▶ Task instructions
Render the stretch of the listing from the line containing "Where should I click to: Check" through the line containing "Action: point(14,121)" as a numbered list, leaving out any blank lines.

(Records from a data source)
-- Begin --

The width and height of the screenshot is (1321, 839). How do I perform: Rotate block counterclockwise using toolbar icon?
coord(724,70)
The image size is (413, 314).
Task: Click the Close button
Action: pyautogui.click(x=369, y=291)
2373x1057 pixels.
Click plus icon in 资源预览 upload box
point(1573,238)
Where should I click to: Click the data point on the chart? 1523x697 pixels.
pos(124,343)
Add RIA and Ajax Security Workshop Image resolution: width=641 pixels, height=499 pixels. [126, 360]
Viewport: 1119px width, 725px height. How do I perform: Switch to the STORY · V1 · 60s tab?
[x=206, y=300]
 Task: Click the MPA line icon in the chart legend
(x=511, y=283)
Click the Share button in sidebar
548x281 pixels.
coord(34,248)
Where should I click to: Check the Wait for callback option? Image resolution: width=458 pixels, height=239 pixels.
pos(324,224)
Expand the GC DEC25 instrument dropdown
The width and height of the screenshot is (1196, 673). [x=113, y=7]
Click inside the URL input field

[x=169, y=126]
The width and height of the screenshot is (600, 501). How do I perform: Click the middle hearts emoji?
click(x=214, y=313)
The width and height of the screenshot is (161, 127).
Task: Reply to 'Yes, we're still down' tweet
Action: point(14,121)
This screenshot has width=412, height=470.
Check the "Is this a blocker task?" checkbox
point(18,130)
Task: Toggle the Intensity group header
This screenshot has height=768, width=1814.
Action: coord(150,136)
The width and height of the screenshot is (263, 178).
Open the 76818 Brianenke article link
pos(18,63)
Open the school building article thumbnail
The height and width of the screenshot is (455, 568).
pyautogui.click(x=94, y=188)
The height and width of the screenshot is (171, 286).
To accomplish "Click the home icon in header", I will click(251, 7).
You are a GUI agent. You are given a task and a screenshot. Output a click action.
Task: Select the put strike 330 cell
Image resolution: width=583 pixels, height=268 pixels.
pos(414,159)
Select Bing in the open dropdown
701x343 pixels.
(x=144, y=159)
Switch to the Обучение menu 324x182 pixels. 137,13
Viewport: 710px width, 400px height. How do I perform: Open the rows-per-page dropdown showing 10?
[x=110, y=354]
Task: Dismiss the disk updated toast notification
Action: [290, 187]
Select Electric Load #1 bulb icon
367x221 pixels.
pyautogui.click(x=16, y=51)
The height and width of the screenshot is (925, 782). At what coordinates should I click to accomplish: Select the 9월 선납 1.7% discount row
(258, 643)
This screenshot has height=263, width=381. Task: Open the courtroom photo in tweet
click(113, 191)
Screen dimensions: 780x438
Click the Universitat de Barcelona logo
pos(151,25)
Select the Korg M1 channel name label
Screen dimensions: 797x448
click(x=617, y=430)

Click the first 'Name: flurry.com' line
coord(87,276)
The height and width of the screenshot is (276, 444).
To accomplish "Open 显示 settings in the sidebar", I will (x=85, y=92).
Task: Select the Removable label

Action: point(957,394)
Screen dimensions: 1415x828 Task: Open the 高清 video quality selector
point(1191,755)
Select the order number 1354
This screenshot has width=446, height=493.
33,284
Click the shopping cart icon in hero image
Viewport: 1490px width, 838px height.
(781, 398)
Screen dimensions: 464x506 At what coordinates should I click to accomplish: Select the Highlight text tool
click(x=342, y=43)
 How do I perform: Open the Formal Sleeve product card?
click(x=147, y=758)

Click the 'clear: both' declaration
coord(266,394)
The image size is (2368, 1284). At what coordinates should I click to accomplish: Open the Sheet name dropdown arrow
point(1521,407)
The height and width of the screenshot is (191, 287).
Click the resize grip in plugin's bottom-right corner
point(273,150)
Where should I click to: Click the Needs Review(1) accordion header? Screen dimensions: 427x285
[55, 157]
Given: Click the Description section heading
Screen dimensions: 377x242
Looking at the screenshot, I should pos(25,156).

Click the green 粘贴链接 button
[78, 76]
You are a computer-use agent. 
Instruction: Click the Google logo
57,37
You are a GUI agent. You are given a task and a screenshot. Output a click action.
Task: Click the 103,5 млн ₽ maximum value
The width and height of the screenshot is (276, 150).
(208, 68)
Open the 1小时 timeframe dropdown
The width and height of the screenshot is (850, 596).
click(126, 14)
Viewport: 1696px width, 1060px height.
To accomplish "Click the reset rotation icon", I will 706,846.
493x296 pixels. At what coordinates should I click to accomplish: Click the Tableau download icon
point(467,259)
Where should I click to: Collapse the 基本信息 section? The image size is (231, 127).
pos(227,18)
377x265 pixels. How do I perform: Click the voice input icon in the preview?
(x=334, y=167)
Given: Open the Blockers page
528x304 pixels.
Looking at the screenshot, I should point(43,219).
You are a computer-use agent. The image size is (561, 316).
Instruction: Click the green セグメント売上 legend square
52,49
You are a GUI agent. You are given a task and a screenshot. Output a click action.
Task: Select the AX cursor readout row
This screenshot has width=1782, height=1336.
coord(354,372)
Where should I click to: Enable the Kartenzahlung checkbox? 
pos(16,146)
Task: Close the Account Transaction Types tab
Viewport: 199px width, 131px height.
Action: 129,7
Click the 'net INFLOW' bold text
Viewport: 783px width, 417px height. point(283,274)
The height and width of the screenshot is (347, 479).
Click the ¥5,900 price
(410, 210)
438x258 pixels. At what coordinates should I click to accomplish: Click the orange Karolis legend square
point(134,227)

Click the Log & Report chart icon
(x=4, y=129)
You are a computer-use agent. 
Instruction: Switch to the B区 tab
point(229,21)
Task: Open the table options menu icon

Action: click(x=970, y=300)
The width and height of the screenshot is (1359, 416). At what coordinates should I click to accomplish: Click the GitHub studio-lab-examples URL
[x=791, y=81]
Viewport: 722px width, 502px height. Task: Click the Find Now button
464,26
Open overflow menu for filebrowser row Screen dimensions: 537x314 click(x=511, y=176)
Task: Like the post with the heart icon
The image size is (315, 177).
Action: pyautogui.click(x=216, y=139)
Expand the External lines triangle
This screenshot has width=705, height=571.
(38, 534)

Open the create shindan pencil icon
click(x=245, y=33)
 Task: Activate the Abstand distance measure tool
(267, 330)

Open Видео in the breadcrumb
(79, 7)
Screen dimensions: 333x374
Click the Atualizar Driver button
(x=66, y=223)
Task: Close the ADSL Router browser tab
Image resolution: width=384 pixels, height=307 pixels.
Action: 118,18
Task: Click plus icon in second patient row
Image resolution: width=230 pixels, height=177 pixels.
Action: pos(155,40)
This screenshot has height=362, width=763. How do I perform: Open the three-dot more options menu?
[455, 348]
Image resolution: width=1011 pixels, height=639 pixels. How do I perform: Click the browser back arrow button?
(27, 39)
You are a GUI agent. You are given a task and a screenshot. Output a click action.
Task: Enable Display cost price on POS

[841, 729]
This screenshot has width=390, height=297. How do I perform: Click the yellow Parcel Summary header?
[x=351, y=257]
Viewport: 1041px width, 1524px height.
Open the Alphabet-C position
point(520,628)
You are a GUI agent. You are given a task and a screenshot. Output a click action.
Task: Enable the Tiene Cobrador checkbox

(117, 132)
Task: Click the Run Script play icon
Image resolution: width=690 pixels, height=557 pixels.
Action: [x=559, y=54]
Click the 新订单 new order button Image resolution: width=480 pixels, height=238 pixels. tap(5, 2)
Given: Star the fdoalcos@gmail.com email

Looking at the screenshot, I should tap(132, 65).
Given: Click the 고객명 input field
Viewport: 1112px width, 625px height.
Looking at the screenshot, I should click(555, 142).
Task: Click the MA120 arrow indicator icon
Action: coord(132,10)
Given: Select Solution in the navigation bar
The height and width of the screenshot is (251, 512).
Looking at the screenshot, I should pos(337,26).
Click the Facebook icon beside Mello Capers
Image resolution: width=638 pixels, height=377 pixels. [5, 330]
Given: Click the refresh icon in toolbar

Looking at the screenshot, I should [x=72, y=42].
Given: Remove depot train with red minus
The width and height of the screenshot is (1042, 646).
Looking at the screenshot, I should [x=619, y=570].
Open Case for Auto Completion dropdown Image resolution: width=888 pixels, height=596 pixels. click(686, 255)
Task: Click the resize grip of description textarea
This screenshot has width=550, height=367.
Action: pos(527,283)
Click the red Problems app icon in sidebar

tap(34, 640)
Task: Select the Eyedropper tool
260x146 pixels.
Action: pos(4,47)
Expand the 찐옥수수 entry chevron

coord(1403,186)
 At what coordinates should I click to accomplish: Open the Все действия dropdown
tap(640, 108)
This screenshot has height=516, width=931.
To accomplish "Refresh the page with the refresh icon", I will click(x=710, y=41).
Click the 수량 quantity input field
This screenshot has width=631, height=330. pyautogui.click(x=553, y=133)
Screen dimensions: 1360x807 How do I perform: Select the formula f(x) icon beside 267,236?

-- End --

▶ Result for this task
1. Where should I click to: Check the Wait for callback option? Image resolution: width=458 pixels, height=239 pixels.
2. pos(324,224)
3. Expand the GC DEC25 instrument dropdown
4. The width and height of the screenshot is (1196, 673). [x=113, y=7]
5. Click inside the URL input field
6. [x=169, y=126]
7. The width and height of the screenshot is (600, 501). How do I perform: Click the middle hearts emoji?
8. click(x=214, y=313)
9. The width and height of the screenshot is (161, 127).
10. Task: Reply to 'Yes, we're still down' tweet
11. Action: point(14,121)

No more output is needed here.